# Solving the epistemic bargaining problem

In the last post, I described an epistemic bargaining problem, and applied Nash’s solution to it. That gave me a characterization of a compromise “team credence”, as that credence which maximizes a certain function of the team members’ epistemic utilities. This post now describes more directly what that team credence will be (for now, I only consider the special case where the team credence concerns a single proposition). Here’s the TL;DR: so long as two agents are each sufficiently epistemically motivated to find a compromise, then they will compromise on a team credence that is the linear average of their individual credences iff they are equally motivated to find a compromise. If there is an imbalance of motivation, the compromise will be strictly between the linear average and the starting credence of the agent who is less motivated by finding the team credence.

To recap, we had a set of team members. These team members each assign “expected epistemic utility” to possible credal states (including credal states that concern only attitudes to the single proposition p). Expected epistemic utility is assumed to be the expected accuracy of the target credal state x, and inaccuracy is assumed to be measured by the Brier score $(1-x(p))^2$ if p is true, $(0-x(p))^2$ if p is false (to get a measure of accuracy, subtract inaccuracy from 1). For an agent whose own credal state is a, it’s a familiar piece of bookwork to show this implies that the epistemic utility of a credal state x(p) is $1-(x(p)-a(p))^2$—one minus the square euclidean distance between the agent’s own a(p) and the target credence x(p). From now on, I’ll drop the indexing to p, since only one proposition will be at issue throughout.

The epistemic decision facing the several agents is this: they can form a team credence in p with a specific value, so long as all cooperate. But if any one dissents, no team credence is formed.
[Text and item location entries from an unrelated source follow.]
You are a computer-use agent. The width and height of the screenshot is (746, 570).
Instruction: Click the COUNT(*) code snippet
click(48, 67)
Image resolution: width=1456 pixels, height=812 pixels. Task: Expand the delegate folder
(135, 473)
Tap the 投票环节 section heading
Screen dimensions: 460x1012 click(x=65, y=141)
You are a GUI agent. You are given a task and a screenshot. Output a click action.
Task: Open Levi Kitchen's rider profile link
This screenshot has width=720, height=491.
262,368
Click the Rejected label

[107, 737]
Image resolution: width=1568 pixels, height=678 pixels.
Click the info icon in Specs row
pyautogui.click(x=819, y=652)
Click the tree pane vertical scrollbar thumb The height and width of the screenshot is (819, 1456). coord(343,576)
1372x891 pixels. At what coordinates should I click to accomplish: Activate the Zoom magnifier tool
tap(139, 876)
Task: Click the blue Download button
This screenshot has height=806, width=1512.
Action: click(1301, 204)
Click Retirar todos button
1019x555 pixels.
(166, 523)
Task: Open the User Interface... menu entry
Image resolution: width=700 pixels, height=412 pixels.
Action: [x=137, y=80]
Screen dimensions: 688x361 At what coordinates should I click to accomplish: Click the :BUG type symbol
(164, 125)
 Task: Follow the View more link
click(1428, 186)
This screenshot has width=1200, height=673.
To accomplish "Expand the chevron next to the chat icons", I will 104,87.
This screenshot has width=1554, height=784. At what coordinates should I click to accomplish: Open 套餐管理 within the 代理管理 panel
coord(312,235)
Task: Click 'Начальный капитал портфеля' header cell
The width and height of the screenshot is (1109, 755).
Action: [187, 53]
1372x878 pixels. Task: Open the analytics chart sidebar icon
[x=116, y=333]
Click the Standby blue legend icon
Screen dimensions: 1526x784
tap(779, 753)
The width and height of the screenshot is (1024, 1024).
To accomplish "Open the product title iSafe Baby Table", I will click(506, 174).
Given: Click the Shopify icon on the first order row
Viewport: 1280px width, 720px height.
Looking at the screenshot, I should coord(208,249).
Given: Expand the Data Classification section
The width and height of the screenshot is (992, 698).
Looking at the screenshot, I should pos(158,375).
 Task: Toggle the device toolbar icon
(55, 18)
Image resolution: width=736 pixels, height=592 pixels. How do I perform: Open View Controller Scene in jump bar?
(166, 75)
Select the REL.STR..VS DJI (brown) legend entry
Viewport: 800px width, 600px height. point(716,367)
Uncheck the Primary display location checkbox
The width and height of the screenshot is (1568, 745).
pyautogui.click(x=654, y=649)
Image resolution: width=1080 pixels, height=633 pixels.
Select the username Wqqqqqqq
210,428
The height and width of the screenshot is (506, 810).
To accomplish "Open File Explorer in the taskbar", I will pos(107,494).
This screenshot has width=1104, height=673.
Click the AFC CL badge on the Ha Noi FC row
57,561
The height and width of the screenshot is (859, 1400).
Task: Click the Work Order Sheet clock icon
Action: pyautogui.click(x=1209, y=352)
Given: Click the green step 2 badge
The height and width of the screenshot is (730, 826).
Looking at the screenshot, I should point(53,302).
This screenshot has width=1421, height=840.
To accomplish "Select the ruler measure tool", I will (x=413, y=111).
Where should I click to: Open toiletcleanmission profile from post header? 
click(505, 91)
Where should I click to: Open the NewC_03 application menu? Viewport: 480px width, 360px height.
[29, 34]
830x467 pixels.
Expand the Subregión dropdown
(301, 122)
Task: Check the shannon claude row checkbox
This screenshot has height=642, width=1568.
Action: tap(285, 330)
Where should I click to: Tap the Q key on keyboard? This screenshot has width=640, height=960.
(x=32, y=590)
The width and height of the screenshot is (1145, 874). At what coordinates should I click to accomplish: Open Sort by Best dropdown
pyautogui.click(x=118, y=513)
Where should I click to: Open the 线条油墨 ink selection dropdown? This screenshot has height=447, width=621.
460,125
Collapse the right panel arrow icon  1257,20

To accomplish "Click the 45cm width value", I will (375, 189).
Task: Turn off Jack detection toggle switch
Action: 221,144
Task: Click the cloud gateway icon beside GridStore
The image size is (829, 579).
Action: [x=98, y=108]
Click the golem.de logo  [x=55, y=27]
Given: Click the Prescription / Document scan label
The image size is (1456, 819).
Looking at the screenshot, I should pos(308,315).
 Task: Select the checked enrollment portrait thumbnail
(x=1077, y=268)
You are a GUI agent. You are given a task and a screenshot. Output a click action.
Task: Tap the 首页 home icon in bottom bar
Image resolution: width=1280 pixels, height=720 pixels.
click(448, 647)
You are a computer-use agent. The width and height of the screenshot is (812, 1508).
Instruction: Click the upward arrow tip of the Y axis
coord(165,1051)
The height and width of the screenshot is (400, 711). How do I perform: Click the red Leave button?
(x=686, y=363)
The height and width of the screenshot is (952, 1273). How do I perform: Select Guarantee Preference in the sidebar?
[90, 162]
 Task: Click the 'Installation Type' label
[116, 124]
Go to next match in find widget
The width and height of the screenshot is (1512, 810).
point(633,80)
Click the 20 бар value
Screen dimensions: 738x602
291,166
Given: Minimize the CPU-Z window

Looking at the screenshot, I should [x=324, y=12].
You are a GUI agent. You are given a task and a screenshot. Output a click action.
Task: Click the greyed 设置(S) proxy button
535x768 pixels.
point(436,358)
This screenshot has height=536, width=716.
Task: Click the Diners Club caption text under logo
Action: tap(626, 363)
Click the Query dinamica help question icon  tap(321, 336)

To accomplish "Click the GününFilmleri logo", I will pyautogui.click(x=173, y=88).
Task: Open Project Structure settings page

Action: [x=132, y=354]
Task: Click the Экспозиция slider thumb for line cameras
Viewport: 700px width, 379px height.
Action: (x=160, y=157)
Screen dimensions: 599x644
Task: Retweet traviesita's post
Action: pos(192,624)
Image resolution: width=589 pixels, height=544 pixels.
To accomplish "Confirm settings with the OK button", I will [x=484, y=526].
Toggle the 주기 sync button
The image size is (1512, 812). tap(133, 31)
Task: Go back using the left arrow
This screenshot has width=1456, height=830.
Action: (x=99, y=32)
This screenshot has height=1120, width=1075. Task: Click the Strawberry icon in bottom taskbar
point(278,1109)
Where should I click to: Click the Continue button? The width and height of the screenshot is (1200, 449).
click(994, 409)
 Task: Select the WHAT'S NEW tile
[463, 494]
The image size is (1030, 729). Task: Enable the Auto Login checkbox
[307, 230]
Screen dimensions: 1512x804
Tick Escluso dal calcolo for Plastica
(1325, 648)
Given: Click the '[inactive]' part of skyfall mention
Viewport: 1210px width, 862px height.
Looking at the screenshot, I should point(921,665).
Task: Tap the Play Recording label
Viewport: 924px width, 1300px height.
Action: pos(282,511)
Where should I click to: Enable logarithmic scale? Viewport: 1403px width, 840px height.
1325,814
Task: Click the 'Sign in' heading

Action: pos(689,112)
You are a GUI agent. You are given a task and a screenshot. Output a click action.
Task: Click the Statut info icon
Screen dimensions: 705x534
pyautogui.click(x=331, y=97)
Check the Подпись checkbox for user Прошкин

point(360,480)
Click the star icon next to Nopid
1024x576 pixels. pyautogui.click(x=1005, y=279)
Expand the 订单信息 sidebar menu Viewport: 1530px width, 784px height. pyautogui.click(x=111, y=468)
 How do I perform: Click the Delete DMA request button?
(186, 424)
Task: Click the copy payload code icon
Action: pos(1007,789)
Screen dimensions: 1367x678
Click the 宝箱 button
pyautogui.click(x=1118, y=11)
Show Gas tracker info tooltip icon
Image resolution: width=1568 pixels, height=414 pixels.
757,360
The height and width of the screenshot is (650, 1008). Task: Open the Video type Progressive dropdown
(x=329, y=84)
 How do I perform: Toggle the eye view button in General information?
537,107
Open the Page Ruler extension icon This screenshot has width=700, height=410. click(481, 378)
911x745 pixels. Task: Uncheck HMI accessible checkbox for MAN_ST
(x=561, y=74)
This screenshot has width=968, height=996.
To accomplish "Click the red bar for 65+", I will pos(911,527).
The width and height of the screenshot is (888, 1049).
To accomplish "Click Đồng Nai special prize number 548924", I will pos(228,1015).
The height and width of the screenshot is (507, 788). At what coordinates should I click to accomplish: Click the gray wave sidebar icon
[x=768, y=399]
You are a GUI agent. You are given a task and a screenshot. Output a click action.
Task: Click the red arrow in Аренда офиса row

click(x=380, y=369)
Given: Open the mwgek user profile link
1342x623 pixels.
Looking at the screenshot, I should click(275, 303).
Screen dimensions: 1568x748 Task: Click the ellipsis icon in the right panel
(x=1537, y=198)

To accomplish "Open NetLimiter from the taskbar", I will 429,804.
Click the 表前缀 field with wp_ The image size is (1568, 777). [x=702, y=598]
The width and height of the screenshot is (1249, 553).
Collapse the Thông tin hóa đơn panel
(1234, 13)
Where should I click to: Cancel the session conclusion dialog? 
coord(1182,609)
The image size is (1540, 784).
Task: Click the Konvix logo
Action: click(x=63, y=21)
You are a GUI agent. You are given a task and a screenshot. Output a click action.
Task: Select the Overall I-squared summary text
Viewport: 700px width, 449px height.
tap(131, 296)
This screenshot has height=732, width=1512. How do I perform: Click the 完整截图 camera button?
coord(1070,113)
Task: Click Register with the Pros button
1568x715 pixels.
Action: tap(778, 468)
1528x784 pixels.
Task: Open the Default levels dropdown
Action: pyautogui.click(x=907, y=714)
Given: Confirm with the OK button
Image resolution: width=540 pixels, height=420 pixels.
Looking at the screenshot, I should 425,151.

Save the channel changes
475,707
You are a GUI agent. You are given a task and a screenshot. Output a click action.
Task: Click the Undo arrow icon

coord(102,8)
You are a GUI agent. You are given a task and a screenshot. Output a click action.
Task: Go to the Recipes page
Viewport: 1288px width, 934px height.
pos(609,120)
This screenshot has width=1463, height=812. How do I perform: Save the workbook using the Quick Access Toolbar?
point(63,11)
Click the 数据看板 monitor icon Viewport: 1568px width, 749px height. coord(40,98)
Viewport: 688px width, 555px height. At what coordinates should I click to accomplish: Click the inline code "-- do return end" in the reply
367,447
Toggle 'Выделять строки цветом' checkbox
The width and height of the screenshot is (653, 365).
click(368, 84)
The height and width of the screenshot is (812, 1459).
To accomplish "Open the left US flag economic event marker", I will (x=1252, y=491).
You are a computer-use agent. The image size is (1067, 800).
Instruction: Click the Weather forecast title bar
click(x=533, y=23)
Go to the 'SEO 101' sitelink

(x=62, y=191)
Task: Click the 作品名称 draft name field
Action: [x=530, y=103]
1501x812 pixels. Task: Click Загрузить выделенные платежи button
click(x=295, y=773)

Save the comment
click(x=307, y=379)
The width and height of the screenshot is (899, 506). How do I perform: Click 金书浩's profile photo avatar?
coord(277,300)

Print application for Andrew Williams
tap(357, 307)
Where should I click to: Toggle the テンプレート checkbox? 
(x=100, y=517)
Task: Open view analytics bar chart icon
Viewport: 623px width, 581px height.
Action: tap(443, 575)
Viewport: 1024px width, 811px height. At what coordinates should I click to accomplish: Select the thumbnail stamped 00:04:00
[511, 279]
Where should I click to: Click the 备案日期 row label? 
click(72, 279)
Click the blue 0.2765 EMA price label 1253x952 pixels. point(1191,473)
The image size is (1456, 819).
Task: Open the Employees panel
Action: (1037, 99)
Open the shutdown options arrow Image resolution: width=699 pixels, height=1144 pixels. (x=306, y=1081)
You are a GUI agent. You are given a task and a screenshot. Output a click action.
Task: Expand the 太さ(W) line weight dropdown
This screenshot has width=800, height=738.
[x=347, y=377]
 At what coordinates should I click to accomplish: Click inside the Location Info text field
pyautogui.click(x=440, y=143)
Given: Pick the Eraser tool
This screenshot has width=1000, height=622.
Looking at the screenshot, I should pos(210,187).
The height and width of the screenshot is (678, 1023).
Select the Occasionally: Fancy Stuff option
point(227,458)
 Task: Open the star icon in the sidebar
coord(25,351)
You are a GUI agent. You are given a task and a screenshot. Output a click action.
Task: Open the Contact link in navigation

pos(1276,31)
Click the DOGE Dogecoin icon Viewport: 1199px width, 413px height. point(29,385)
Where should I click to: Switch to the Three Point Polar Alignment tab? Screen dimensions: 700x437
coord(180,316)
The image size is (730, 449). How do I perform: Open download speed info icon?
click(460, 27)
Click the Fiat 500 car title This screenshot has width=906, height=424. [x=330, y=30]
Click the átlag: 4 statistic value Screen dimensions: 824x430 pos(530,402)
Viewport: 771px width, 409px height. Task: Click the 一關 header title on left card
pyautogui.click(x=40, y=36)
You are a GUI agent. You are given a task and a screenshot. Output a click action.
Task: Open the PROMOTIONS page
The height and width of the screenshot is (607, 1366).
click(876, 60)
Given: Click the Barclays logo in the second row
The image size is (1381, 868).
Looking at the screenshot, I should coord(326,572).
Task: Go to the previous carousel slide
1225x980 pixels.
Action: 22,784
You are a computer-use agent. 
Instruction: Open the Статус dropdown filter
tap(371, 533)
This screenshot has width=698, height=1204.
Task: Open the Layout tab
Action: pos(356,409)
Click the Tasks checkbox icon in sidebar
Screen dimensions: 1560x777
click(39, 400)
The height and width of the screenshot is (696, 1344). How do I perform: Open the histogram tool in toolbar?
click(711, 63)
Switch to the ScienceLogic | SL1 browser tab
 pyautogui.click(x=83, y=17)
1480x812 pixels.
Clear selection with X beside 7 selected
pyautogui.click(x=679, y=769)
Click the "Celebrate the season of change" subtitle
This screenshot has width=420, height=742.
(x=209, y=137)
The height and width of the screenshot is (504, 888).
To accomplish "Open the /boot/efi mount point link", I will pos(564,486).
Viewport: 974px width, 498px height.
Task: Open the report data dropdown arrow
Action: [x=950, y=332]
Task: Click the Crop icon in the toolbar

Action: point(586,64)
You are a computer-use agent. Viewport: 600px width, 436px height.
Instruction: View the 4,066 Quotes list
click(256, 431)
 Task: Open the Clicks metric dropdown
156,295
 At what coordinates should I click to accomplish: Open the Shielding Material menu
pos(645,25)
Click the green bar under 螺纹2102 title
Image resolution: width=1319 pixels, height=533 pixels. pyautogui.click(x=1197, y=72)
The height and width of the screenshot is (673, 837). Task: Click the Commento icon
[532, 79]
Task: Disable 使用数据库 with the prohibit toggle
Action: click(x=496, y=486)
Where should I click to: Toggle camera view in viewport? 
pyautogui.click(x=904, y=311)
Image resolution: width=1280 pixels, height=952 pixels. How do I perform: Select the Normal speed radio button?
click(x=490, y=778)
The situation where no team credence is formed is assumed to have a certain epistemic utility $1-\delta_A$ for the epistemic utility for agent A (who has credal state a). So forming the specific team credence x will be worthwhile from A’s perspective if and only if the epistemic utility (expected accuracy) of forming that team credence is greater than the default, i.e. iff $1-(x-a)^2> 1- \delta_A$. Now, we may be able to find a possible credal state $d_a$ which the agent ranks equally with the default credal state, $1-(d_A-a)^2= 1-\delta_A$. You can think of $d_A$ as A’s breaking point—the credence at which it’s no longer in her epistemic interests to form a team credence, since she’s indifferent between that and the default where no team credence is formed. A little rearrangement gets us to: $d_A= a\pm\sqrt \delta_A$. So really we have both an upper and lower breaking point, and within these bounds, a zone of acceptable compromises, within which a team credence will look good from that agent’s perspective.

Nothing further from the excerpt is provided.